O som então, era demais: sabia a hora certa de transmitir calma e tensão ao jogador. Trouxe todo aquele clima cinematográfico comum da época e contou com algo impressionante mesmo para os dias de hoje: 200 dubladores diferentes colocaram vozes em cada personagem do jogo, seja ele principal, secundário ou apenas um NPC. Cada pessoa do jogo tinha algo diferente a lhe dizer (mesmo que apenas uma frase que se repetia sempre).

Outra coisa legal era que Shenmue podia ser um emulador: na casa de arcade, Ryo (quer dizer, você) pode jogar clássicos da SEGA como Spacie Harrier ou Hang On. Sem mencionar que o “faça o que der na telha” do jogo (que ficou popular em 2001 com GTA 3) te permitia arrumar emprego, fazer favores, ajudar pessoas, comprar refrigerantes, discar a partir de telefones públicos e muito mais.

RetroArkade: Shenmue foi a obra prima de Yu Suzuki e do Dreamcast

Jogo de artes marciais sem artes marciais não tem graça… por isso, LUTEM!

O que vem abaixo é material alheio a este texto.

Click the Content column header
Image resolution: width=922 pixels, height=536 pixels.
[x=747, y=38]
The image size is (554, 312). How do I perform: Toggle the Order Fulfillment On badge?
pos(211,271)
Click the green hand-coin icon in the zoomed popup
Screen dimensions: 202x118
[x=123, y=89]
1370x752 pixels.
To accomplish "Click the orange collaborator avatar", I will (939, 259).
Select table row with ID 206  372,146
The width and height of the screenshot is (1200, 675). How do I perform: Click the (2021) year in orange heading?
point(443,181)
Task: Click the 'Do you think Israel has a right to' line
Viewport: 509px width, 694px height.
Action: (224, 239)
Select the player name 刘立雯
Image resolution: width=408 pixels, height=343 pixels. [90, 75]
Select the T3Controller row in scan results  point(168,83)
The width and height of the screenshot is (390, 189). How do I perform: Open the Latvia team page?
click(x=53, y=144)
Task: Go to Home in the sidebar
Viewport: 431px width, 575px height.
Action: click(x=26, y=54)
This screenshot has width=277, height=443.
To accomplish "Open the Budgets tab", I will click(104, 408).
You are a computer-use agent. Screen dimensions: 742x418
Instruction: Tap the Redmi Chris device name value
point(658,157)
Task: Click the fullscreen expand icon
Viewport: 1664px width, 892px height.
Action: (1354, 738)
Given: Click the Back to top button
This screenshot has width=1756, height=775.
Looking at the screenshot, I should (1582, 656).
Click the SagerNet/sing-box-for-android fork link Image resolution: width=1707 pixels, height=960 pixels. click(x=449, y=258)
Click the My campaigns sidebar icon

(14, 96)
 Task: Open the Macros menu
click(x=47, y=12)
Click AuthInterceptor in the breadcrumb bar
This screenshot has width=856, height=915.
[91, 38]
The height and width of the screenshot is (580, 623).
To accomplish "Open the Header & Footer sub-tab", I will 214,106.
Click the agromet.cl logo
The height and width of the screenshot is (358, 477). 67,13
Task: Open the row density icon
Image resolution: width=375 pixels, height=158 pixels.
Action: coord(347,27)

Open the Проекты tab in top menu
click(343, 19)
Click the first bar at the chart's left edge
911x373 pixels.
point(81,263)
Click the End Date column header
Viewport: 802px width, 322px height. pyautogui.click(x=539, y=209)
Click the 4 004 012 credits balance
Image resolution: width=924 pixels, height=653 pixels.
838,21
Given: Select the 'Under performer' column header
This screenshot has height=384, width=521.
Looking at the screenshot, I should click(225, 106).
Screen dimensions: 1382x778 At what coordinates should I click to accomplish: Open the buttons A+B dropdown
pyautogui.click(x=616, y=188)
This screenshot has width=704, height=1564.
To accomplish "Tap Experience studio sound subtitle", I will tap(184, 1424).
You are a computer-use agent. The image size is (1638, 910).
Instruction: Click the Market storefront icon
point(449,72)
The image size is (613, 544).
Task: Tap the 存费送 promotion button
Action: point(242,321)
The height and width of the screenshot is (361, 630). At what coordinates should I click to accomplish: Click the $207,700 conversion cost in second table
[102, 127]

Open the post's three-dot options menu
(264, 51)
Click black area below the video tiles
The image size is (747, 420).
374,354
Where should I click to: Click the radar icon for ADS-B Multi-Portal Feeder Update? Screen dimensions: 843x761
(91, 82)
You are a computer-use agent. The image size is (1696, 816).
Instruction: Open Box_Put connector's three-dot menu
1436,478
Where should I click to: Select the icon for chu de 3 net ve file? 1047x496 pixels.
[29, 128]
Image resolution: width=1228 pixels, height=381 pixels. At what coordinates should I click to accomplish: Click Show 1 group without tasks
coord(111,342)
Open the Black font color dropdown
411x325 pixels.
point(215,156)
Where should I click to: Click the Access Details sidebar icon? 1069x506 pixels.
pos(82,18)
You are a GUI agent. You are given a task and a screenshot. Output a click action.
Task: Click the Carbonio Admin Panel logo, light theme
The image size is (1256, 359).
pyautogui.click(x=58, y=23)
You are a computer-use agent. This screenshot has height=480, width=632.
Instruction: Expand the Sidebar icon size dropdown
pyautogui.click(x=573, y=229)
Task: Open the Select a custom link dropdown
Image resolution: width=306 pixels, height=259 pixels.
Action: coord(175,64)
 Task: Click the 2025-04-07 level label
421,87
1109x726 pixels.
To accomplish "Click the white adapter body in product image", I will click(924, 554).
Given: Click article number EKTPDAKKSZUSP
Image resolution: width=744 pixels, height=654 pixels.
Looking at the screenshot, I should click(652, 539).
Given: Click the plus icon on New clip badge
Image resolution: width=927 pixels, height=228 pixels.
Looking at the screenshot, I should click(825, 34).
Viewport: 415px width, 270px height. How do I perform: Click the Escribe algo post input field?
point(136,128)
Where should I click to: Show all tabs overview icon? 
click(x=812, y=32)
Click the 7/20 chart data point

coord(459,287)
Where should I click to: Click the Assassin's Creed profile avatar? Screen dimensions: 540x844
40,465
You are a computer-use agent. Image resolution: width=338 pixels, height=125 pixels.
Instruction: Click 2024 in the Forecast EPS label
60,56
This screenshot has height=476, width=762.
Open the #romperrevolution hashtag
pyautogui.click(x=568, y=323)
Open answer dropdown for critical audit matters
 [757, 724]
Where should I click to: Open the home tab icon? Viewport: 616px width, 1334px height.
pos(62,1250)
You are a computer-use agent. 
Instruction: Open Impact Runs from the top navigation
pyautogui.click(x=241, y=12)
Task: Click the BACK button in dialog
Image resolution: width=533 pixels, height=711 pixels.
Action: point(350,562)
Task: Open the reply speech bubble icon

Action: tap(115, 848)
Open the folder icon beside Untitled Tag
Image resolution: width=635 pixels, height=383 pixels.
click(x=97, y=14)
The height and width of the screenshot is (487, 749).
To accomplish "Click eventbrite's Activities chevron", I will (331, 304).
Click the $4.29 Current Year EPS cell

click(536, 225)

E com o óbvio sucesso de público e crítica, Shenmue 2 saiu em 2001, mas em péssima hora: o Dreamcast já havia sido engolido pelo Playstation 2 e Gamecube e Xbox estavam aparecendo para o público. Os três concorrentes ofereciam o mesmo que o Dreamcast, porém melhor. Tanto é que o segundo jogo chegou nos Estados Unidos apenas em 2002 e para o Xbox original, já com o console descontinuado e a SEGA funcionando apenas como desenvolvedora.

O jogo é ruim? claro que não, pelo contrário. É melhor que o primeiro mesmo não agradando muito a crítica por já sentirem a tal repetição e o fato de que as coisas devem ser feitas de maneira “real demais”, como uma análise da revista EGM. Na análise que aconteceu no fim de 2002 com as notas 6.5, 7.5, 7.0 os analistas diziam que era mais ou menos como “se fosse um jogo em que a Lara Croft tivesse que pegar seu passaporte, fazer as malas e amarrar suas botas antes de fazer a missão”. As conversas “toda hora” também foram motivo de crítica.

Algo que Shenmue 3 poderia evoluir. Porém nunca houve Shenmue 3. Após o alto investimento nos dois primeiros jogos, o fracasso comercial do Dreamcast e a consequente fraca venda de jogos da franquia fizeram com que a trilogia tivesse seu terceiro jogo esquecido. Notícias e mais notícias nos dão a entender que o terceiro jogo pode no mínimo estar nos planos da SEGA, mas se isso é verdade ou apenas um “queria que fosse real” plantado por aí, ainda não sabemos.

http://youtu.be/gBwkVo7logk

O que sabemos é que Shenmue é obrigatório para todo gamer. Sua proposta era ambiciosa demais para a época e deu errado por várias razões (sendo que a maioria delas nada tem a ver com o jogo em si). Mas deixou um legado que nos faz “sentir Shenmue” até hoje. Se você hoje gosta de “rodar o mundo” em GTA, de conversar com várias pessoas como em L.A. Noire e acha o máximo a interação com o ambiente de Watch Dogs, faça a sua gratidão gamer falar mais alto e vá conhecer esta obra prima já!